##### DATA PROVIDED

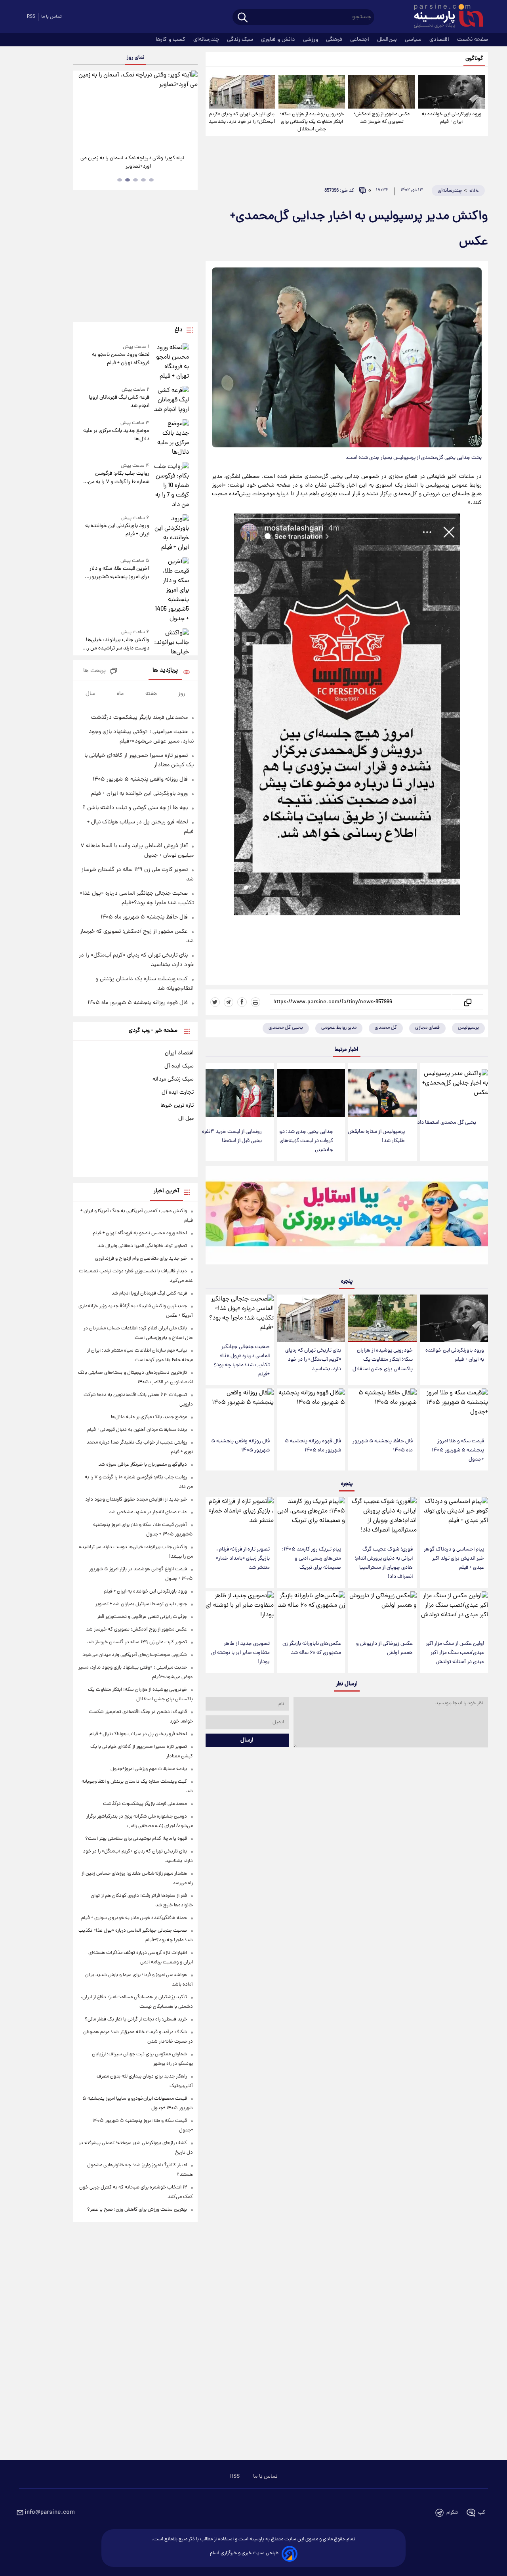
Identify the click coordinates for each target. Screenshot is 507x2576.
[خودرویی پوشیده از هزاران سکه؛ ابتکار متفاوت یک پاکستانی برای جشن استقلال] (311, 92)
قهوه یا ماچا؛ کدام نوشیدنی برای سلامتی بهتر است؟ (136, 1839)
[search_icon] (242, 18)
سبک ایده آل (179, 1066)
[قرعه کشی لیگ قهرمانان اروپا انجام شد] (170, 400)
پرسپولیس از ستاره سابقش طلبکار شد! (376, 1136)
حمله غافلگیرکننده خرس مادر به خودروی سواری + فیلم (134, 1918)
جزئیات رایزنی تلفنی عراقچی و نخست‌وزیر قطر (142, 1617)
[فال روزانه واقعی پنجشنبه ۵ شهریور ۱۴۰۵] (240, 1410)
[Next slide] (188, 110)
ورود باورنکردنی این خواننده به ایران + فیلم (451, 118)
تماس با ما (51, 17)
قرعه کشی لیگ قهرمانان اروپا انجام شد (119, 401)
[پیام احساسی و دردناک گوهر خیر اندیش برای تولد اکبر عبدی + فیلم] (454, 1519)
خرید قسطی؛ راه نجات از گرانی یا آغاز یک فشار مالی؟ (136, 2019)
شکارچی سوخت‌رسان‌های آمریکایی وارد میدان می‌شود (134, 1655)
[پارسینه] (444, 17)
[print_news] (255, 1002)
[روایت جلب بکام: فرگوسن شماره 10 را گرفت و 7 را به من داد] (170, 486)
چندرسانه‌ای (207, 39)
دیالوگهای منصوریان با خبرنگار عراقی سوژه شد (142, 1464)
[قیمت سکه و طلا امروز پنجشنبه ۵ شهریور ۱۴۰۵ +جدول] (454, 1410)
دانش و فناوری (279, 39)
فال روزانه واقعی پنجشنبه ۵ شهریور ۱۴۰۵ (240, 1446)
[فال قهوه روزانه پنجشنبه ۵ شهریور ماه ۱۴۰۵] (311, 1410)
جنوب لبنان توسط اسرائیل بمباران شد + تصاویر (141, 1604)
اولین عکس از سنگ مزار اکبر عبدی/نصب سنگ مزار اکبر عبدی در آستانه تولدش (455, 1653)
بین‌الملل (387, 39)
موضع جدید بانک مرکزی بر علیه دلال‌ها (116, 435)
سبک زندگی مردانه (173, 1079)
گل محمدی (386, 1027)
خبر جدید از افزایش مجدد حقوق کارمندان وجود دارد (136, 1499)
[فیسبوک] (242, 1002)
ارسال (247, 1740)
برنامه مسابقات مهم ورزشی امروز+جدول (149, 1769)
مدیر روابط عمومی (338, 1027)
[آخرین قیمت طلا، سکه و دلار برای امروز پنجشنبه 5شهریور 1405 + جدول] (170, 590)
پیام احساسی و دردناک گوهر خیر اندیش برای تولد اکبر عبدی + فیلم (454, 1558)
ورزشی (311, 39)
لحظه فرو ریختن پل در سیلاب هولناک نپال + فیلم (138, 1734)
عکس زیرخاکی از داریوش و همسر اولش (384, 1648)
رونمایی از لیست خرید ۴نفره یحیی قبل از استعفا (232, 1136)
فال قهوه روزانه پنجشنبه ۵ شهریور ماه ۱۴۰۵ (313, 1446)
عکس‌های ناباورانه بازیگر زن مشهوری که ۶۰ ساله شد (311, 1648)
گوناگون (474, 59)
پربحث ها (94, 671)
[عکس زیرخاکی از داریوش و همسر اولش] (382, 1613)
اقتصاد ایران (179, 1053)
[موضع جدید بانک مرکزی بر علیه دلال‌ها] (170, 438)
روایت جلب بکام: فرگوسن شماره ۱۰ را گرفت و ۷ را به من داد (118, 478)
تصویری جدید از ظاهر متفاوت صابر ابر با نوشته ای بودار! (240, 1653)
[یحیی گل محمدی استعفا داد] (454, 1088)
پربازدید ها (165, 670)
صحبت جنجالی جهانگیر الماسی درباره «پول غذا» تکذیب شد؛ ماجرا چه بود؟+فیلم (241, 1361)
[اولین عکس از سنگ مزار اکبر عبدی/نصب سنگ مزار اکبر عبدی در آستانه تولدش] (454, 1613)
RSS (31, 17)
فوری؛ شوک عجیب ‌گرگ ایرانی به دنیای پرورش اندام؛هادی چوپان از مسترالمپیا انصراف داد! (384, 1563)
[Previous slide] (82, 110)
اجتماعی (360, 39)
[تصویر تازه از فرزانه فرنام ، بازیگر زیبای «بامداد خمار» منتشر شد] (240, 1519)
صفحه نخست (472, 39)
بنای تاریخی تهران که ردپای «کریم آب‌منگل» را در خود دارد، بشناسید (242, 118)
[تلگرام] (228, 1002)
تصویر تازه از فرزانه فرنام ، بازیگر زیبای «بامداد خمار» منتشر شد (243, 1558)
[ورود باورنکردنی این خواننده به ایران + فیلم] (451, 92)
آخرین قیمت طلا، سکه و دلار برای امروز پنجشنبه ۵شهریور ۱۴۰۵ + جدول (119, 573)
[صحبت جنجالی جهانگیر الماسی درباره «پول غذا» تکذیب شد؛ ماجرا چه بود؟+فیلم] (240, 1317)
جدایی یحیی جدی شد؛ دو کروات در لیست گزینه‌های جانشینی (306, 1141)
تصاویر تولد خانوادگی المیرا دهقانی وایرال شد (142, 1246)
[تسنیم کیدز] (347, 1217)
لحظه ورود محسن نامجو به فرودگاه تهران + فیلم (120, 359)
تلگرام (452, 2513)
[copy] (467, 1002)
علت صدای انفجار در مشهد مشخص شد (148, 1512)
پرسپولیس (468, 1027)
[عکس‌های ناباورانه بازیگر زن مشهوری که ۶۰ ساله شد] (311, 1613)
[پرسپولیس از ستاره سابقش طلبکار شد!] (382, 1093)
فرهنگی (335, 39)
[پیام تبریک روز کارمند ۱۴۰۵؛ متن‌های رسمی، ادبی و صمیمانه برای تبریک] (311, 1519)
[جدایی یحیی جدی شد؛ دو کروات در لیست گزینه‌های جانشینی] (311, 1093)
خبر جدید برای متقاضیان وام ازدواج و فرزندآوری (141, 1258)
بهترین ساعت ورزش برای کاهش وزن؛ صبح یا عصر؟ (137, 2209)
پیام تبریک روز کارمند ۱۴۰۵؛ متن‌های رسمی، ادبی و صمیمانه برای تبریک (311, 1558)
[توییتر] (215, 1002)
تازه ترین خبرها (177, 1105)
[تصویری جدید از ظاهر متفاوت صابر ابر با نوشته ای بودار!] (240, 1613)
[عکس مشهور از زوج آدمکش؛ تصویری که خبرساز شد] (381, 92)
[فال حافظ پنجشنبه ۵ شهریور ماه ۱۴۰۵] (382, 1410)
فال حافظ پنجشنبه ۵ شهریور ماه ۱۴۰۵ (383, 1446)
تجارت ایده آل (178, 1092)
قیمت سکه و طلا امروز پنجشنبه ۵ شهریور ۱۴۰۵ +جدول (458, 1450)
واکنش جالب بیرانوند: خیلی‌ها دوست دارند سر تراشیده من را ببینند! (117, 644)
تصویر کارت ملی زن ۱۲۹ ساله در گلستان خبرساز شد (137, 1642)
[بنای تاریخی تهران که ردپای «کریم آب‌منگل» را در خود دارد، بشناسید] (242, 92)
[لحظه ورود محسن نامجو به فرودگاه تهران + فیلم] (170, 362)
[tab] (151, 179)
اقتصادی (440, 39)
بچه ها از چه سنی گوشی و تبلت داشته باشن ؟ (135, 808)
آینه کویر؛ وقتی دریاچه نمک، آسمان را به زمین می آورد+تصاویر (132, 162)
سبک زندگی (241, 39)
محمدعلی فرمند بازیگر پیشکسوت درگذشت (139, 717)
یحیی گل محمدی (286, 1027)
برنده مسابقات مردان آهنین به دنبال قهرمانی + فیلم (137, 1430)
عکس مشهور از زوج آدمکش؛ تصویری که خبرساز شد (382, 118)
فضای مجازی (427, 1027)
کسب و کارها (171, 39)
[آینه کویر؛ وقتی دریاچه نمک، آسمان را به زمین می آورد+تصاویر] (135, 109)
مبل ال (186, 1118)
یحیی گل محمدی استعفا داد (446, 1123)
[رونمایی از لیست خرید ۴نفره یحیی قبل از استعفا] (240, 1093)
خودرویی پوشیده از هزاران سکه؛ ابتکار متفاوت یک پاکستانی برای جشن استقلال (312, 122)
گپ (481, 2513)
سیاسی (414, 39)
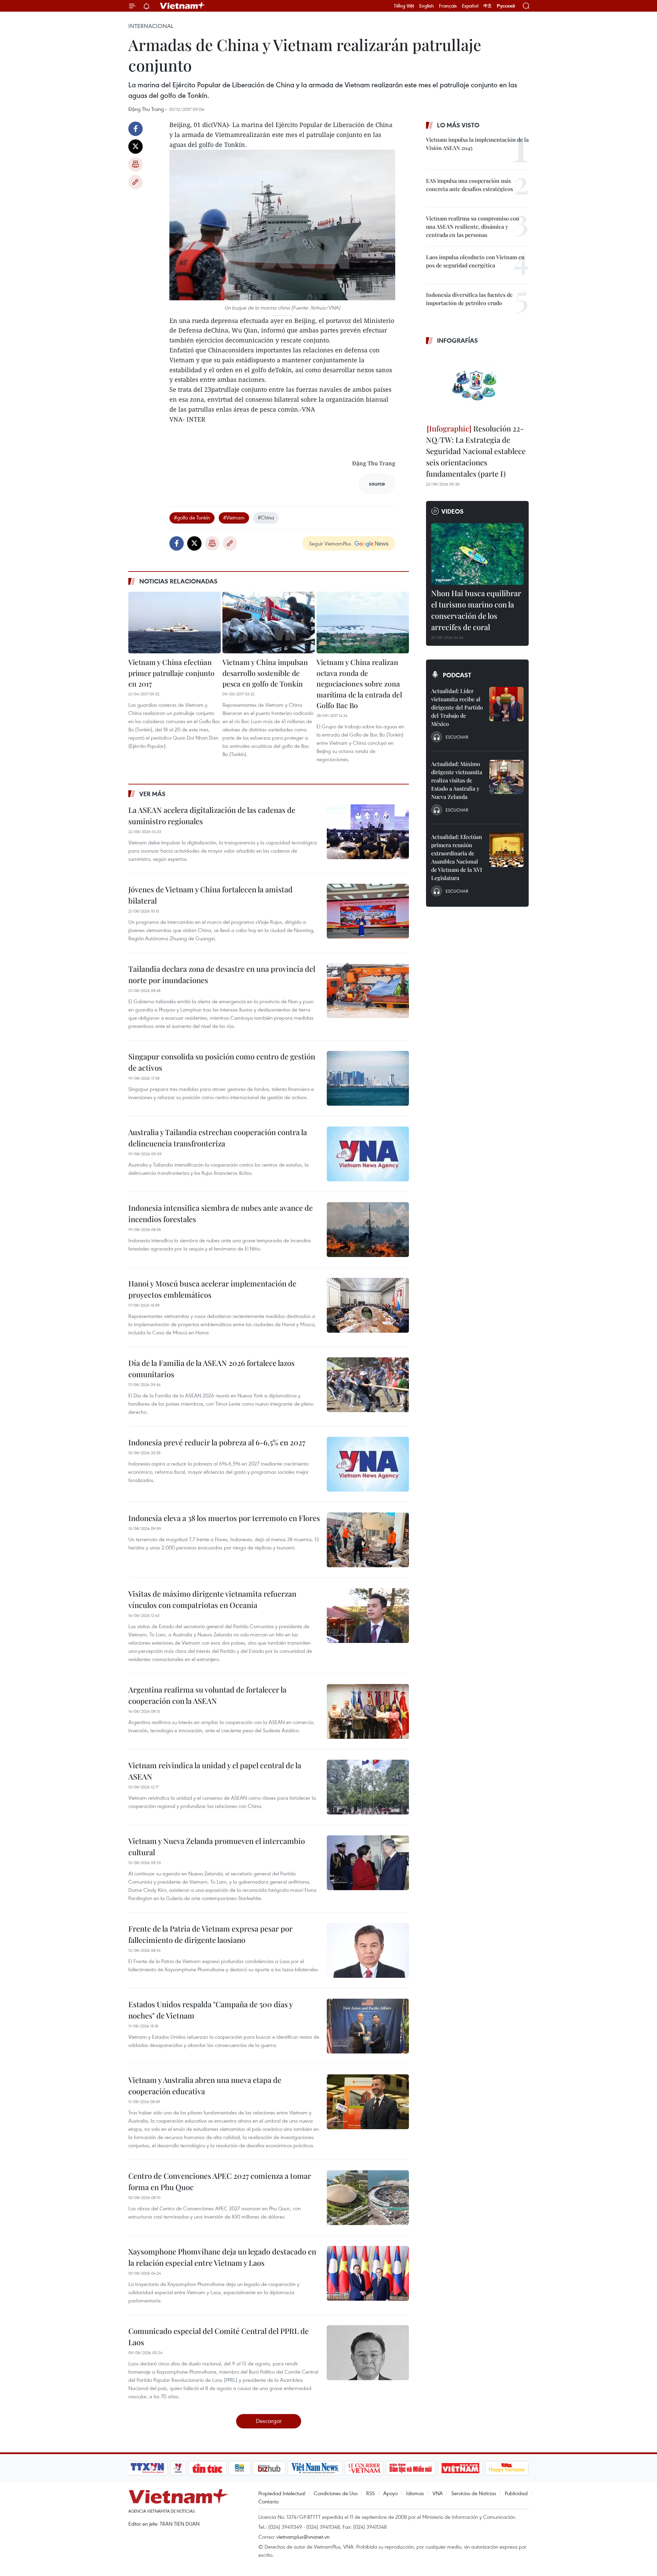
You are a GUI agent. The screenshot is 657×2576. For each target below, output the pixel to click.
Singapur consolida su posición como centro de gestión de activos (221, 1062)
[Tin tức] (207, 2468)
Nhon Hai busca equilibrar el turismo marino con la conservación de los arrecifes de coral (476, 610)
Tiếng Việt (404, 6)
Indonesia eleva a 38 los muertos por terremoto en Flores (224, 1518)
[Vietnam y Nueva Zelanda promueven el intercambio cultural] (368, 1862)
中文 (488, 5)
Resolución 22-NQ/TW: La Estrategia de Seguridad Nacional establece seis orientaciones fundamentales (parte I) (476, 451)
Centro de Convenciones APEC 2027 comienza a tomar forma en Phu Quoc (219, 2181)
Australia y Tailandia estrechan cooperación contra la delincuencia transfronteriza (217, 1137)
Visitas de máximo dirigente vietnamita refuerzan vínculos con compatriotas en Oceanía (212, 1599)
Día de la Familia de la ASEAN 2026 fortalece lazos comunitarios (211, 1368)
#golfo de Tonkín (192, 517)
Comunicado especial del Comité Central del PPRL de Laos (218, 2336)
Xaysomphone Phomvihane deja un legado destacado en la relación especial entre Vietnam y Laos (222, 2257)
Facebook (135, 129)
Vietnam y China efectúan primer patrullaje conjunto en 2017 (171, 672)
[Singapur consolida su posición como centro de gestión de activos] (368, 1078)
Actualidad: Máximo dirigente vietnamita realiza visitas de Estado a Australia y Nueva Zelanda (456, 780)
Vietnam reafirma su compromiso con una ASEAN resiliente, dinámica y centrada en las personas (472, 226)
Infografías (457, 340)
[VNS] (315, 2468)
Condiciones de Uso (336, 2493)
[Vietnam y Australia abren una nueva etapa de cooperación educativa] (368, 2101)
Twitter (135, 146)
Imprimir (135, 164)
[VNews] (178, 2468)
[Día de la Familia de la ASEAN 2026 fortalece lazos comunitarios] (368, 1384)
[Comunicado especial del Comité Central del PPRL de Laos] (368, 2352)
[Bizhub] (269, 2468)
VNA (438, 2493)
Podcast (457, 675)
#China (266, 517)
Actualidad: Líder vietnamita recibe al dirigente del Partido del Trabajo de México (457, 707)
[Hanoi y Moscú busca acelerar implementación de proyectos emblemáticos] (368, 1305)
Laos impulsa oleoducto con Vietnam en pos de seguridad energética (475, 261)
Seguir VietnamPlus (330, 543)
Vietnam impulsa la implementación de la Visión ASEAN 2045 (477, 143)
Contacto (268, 2501)
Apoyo (390, 2493)
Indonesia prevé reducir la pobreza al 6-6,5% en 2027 (216, 1442)
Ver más (152, 794)
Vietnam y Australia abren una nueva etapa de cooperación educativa (204, 2085)
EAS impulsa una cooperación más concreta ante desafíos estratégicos (469, 184)
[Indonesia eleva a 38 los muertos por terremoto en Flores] (368, 1539)
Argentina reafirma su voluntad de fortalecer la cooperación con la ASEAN (207, 1695)
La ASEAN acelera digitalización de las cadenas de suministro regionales (211, 815)
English (426, 6)
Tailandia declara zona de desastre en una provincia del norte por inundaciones (221, 974)
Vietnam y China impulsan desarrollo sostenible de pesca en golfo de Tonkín (265, 672)
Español (470, 6)
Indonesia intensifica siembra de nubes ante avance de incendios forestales (220, 1213)
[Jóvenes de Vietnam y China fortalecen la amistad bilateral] (368, 911)
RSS (370, 2493)
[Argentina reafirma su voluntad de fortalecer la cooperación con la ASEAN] (368, 1711)
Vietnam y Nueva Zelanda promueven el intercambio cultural (216, 1846)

##########

> TASK OBJECTIVE
Please return only the lines above, starting at the line that has "سبک ایده آل (179, 1066)" and ending at the line that has "جزئیات رایزنی تلفنی", keeping both and leaving each one unchanged.

> ANSWER BELOW
سبک ایده آل (179, 1066)
[قرعه کشی لیگ قهرمانان اروپا انجام شد] (170, 400)
پرسپولیس از ستاره سابقش طلبکار شد! (376, 1136)
حمله غافلگیرکننده خرس مادر به خودروی سواری + فیلم (134, 1918)
جزئیات رایزنی تلفنی عراقچی و نخست‌وزیر قطر (142, 1617)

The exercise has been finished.